Problem requirements – Copy out exactly the stretch of the listing below that begins at the line containing "作品 (34, 1935)" and ends at the line containing "[下一步] (113, 2288)", and copy nothing outside it.

Records –
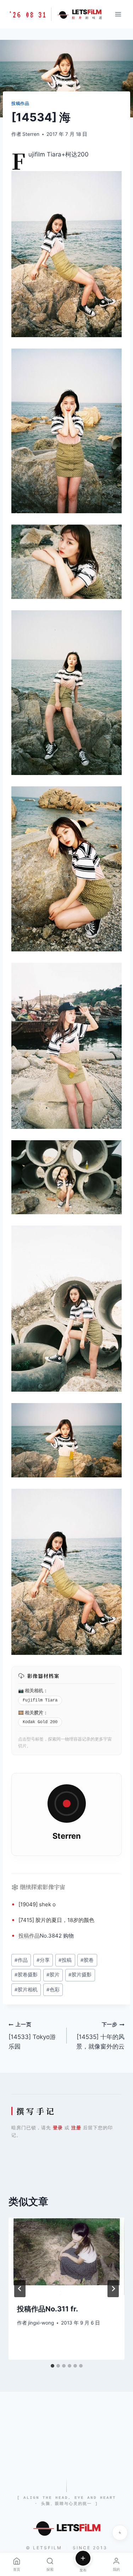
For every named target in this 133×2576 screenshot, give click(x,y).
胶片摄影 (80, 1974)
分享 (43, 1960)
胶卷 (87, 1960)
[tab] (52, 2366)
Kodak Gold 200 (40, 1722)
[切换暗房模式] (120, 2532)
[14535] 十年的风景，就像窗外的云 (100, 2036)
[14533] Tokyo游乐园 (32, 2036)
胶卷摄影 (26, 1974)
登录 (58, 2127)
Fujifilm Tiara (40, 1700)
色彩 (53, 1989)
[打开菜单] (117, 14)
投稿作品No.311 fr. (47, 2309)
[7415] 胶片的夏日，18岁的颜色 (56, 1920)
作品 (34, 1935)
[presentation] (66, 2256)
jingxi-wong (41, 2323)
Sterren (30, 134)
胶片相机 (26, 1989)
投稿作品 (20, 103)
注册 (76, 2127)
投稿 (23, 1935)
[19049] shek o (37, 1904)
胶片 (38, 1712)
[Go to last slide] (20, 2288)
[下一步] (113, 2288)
...
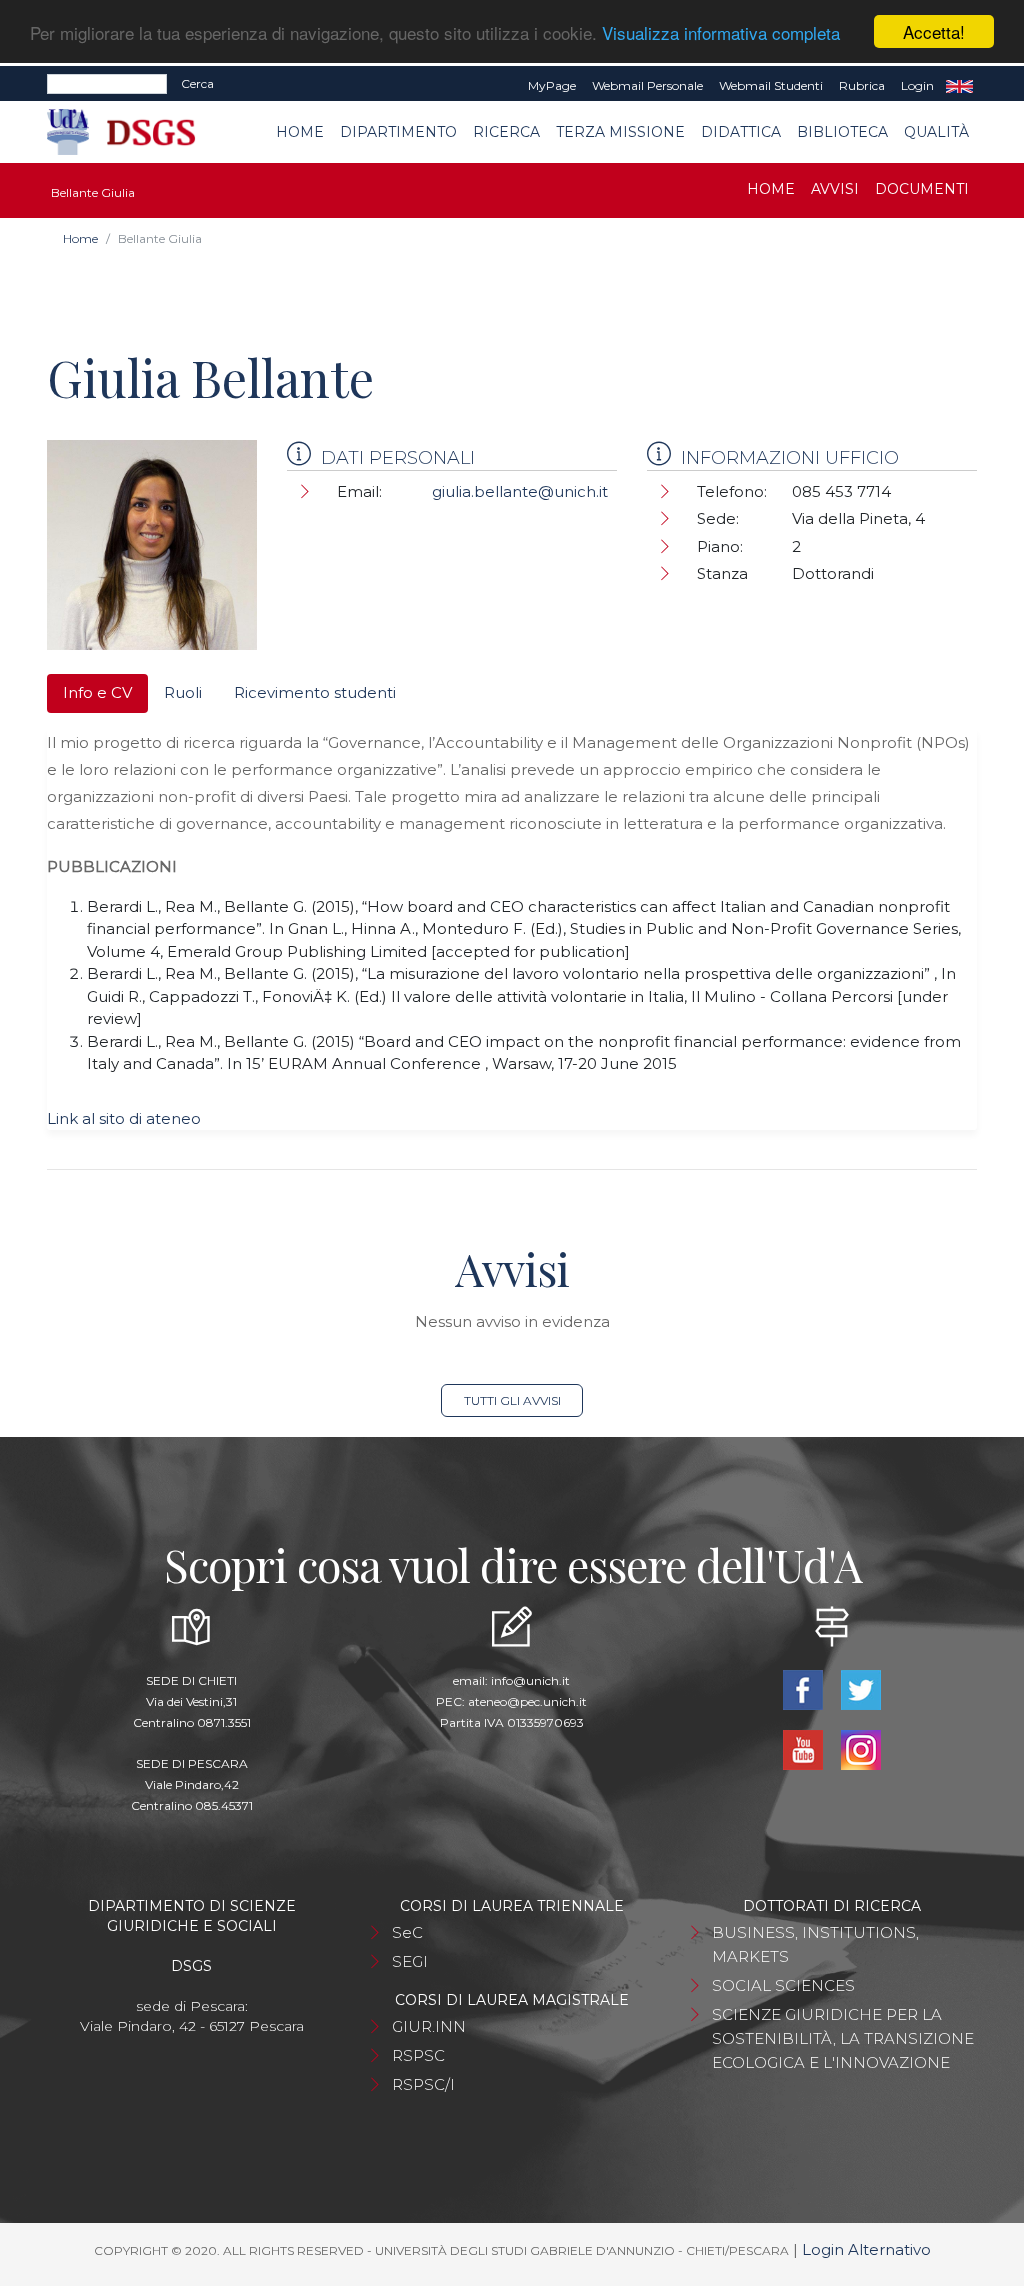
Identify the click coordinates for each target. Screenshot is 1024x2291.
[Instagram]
...
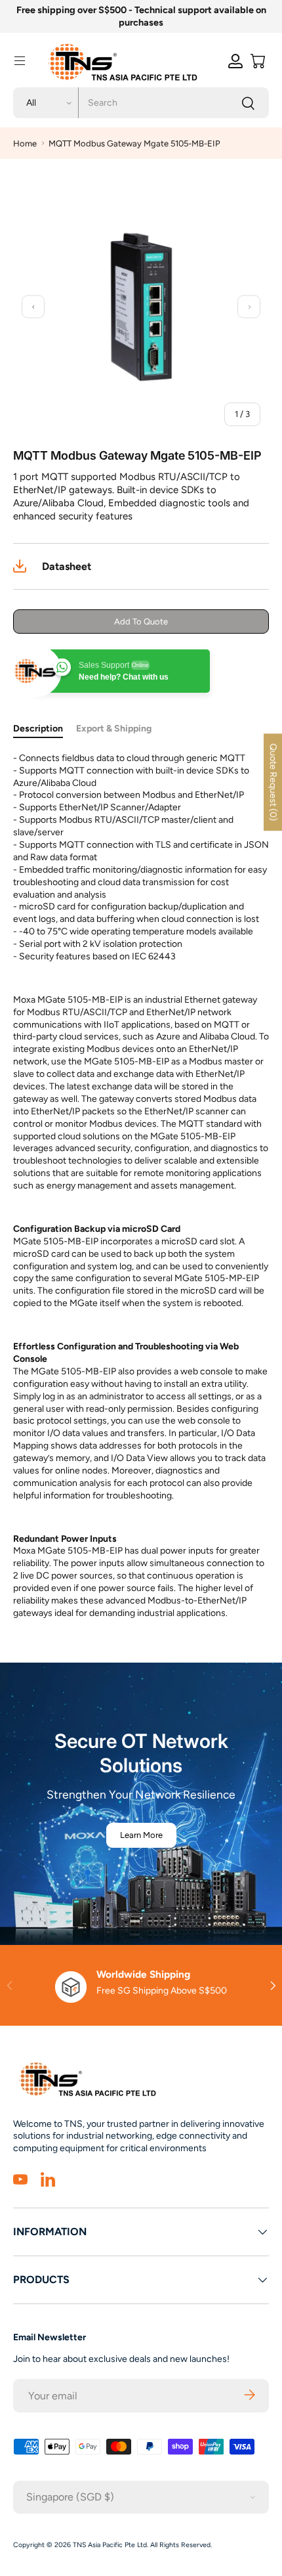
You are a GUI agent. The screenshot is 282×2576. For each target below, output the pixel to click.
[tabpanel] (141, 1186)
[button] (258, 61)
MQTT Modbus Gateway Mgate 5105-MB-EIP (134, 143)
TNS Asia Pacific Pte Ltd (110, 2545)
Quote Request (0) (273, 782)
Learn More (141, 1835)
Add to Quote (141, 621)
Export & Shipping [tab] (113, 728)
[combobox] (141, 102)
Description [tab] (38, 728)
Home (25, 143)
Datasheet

Solved problem –
作品 (34, 1935)
[presentation] (66, 2256)
jingxi-wong (41, 2323)
Sterren (30, 134)
胶片相机 (26, 1989)
投稿作品 (20, 103)
注册 (76, 2127)
投稿 (23, 1935)
[19049] shek o (37, 1904)
胶片 (38, 1712)
[Go to last slide] (20, 2288)
[下一步] (113, 2288)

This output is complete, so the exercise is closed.